Records supplied >>
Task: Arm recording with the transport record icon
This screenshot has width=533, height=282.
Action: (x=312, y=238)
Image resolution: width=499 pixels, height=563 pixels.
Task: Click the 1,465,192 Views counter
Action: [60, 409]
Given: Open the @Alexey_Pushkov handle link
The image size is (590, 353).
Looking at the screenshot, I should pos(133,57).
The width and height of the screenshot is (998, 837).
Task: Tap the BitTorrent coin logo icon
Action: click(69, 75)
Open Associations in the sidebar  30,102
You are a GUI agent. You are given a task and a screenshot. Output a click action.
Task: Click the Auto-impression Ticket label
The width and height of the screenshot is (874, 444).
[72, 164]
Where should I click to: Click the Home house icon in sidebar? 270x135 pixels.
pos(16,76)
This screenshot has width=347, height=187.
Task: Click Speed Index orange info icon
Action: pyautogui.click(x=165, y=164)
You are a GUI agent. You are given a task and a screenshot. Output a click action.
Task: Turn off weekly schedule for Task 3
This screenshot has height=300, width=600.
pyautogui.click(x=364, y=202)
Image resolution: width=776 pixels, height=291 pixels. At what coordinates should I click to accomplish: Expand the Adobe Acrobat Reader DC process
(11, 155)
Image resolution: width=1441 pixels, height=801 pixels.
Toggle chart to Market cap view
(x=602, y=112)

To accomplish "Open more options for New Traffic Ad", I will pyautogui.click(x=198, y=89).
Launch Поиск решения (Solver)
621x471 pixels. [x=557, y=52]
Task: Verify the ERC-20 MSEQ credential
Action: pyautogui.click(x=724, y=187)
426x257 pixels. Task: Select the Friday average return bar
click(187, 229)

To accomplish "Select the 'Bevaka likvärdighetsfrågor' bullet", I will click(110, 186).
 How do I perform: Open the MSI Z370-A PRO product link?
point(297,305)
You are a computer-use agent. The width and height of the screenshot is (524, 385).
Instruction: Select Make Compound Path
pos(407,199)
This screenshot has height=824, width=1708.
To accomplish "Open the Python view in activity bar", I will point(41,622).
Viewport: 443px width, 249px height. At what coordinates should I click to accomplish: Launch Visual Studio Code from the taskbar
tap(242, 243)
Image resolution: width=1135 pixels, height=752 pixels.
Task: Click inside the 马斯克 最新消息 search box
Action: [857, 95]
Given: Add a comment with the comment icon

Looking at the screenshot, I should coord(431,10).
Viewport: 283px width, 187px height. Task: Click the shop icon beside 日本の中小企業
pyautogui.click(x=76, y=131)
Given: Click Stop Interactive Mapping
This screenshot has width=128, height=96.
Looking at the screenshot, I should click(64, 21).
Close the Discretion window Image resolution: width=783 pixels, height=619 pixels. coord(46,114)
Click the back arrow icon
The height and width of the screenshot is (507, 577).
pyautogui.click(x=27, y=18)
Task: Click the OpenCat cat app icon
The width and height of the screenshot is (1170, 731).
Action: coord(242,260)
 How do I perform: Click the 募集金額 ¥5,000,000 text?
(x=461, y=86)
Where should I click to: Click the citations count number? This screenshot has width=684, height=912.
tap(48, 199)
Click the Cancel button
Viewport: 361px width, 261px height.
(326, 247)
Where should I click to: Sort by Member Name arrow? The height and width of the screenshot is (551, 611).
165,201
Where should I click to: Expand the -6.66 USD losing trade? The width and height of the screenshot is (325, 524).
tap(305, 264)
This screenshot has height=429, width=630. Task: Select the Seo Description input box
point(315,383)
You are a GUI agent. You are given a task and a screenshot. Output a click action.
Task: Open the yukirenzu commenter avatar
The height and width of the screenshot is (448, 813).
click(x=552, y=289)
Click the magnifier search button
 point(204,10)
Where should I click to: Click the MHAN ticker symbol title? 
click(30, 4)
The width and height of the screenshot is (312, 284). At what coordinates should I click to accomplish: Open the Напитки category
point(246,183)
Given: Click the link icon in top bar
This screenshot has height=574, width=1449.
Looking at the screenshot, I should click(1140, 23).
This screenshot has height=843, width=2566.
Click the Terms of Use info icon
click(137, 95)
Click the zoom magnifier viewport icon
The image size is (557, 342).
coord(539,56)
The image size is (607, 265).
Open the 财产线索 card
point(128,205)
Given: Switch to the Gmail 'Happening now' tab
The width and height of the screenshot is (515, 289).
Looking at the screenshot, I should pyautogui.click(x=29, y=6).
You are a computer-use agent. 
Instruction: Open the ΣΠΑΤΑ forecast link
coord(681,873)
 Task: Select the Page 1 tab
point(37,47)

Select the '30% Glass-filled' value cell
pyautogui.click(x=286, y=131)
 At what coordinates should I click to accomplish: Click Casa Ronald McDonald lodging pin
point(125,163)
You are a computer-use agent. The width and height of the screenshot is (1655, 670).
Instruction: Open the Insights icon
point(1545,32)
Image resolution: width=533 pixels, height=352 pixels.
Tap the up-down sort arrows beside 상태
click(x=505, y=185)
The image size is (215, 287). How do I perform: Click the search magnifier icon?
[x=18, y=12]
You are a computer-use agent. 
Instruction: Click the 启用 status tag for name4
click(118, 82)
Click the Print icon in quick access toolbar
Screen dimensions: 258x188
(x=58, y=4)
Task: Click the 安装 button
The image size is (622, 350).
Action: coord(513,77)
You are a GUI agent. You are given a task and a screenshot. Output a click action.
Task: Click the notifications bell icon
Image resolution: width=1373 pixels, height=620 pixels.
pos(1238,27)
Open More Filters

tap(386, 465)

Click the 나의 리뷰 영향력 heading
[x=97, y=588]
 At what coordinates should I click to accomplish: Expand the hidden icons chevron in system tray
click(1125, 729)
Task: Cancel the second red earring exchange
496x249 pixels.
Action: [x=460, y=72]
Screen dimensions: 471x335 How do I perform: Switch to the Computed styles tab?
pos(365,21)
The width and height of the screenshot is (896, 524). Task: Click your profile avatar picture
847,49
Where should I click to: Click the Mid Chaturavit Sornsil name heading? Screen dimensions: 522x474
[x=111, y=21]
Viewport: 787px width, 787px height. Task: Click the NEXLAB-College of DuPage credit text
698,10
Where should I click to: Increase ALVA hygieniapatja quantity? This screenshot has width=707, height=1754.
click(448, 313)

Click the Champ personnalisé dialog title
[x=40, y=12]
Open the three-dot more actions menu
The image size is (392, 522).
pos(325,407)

About this task >>
Could you return the lines in the entries above that contain "Cancel"?

Finished task >>
Click the Cancel button
Task: Cancel the second red earring exchange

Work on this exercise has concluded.